Lesetext:
==================================================
Laut BWE gibt es in Deutschland etwa 5938 Anlagen, die mehr als 16 und weniger als 20 Jahre alt sind. 6612 sind älter als 20 Jahre.
Nach dem aktuellen EEG bekommen die Betreiber von Windkraftanlagen eine Förderung für 20 Jahre. Technisch gesehen, könnten viele dieser Anlagen noch einige Jahre danach weiter funktionieren, doch dann lohnt es für die meisten Betreiber nicht mehr, diese Anlagen zu behalten. Mit anderen Worten: Wenn die alten Anlagen nicht mehr gefördert werden, werden viele von ihnen abgebaut, zerlegt oder ins Ausland verkauft. Dafür müssen Betreiber von WEA für den Rückbau Rücklagen bilden.

Ein einheitlicher Standard für Recycling der Windkraftanlagen ist wichtig

„Vor allem ist es aus unserer Sicht zentral, dass ein einheitlicher Standard für den Rückbau als gute fachliche Praxis etabliert wird“, erklärte Frank Grüneisen.

Eine DIN-Norm (DIN SPEC 4866) „Nachhaltiger Rückbau, Demontage, Recycling und Verwertung von Windenergieanlagen“ für das Recycling von Windkraftanlagen wurde am 17. Juli 2020 veröffentlicht, darin sind die Standards für den Rückbau festgelegt.

Bereits heute sind nach unterschiedlichen Angaben etwa 90 Prozent eines Windrads recycelbar, bzw. es gibt für die meisten Komponenten – Stahl, Zement, Kupferdraht, Elektronik und Getriebe etablierte Recyclingverfahren für eine umweltgerechte Entsorgung.
„Im Allgemeinen werden fast 90 Prozent der zurückgebauten Bestandteile einer WEA, bezogen auf die Gesamtmasse, einem geordneten Verwertungsprozess zugeführt“, heißt es im Hintergrundpapier (November 2019) des Bundesverband WindEnergie e.V. (BWE) „Rückbau und Recycling von Windenergieanlagen“.

Was passiert beim Rückbau einer Windkraftanlage?

Ein Windrad wird in seine Einzelteile zerlegt, zerschnitten oder zum Teil gesprengt. Mehr als 80 Prozent des Abfalls ist Beton aus Türmen und Fundamenten. Stahl, metallische Abfälle wie Kupfer, Aluminium, seltene Erden, Elektroschrott, Altbatterien, Verbundstoffe kommen hinzu. Außerdem sind Schmiermittel, Altöle und Isoliergas zu entsorgen. Die großen Mengen Altbeton könnten zu Recyclingbeton aufbereitet werden. Deshalb stellen Beton, Stahl und Kupfer kein Problem dar. Für die gibt es ausreichend Verwendung in der Bau- und Metallindustrie.
==================================================
Vorliegendes Material:
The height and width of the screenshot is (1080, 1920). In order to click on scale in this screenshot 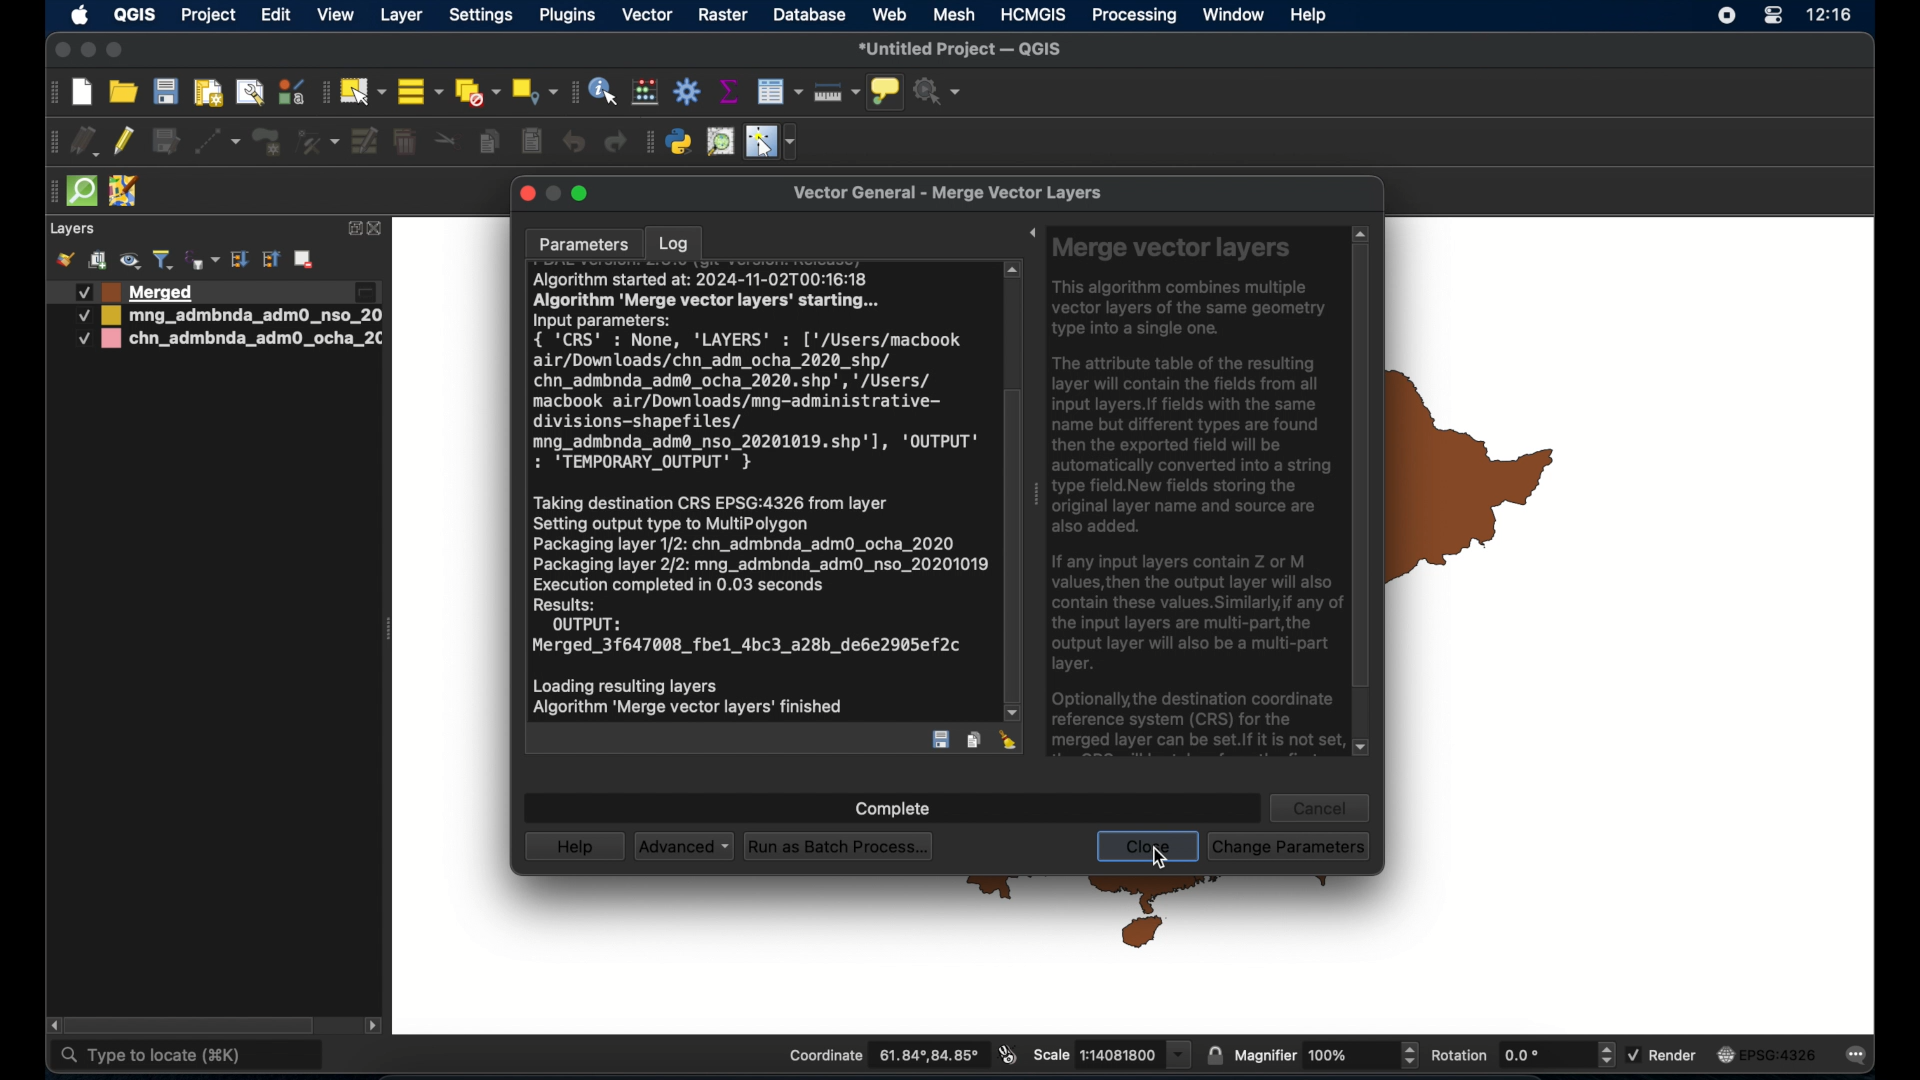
==================================================
Zu lösende Aufgaben:
#1 Beantworten Sie anhand des Textes über den Rückbau von Windkraftanlagen:
(a) Wie viele Anlagen in Deutschland sind laut BWE älter als 20 Jahre?
(b) An welchem Datum wurde die DIN SPEC 4866 veröffentlicht?
(c) Welcher Anteil des Abfalls beim Rückbau eines Windrads ist Beton aus Türmen und Fundamenten?
#2 Tauschen Sie im Text über den Rückbau von Windkraftanlagen „Kupferdraht“ gegen „Kupferkabel“ aus, und geben Sie dabei alles von „Bereits heute sind“ bis hinunter zu „eine umweltgerechte Entsorgung.“ wieder.

Ergebnisse je Aufgabe:
#1
(a) 6612
(b) Am 17. Juli 2020
(c) Mehr als 80 Prozent

#2
Bereits heute sind nach unterschiedlichen Angaben etwa 90 Prozent eines Windrads recycelbar, bzw. es gibt für die meisten Komponenten – Stahl, Zement, Kupferkabel, Elektronik und Getriebe etablierte Recyclingverfahren für eine umweltgerechte Entsorgung.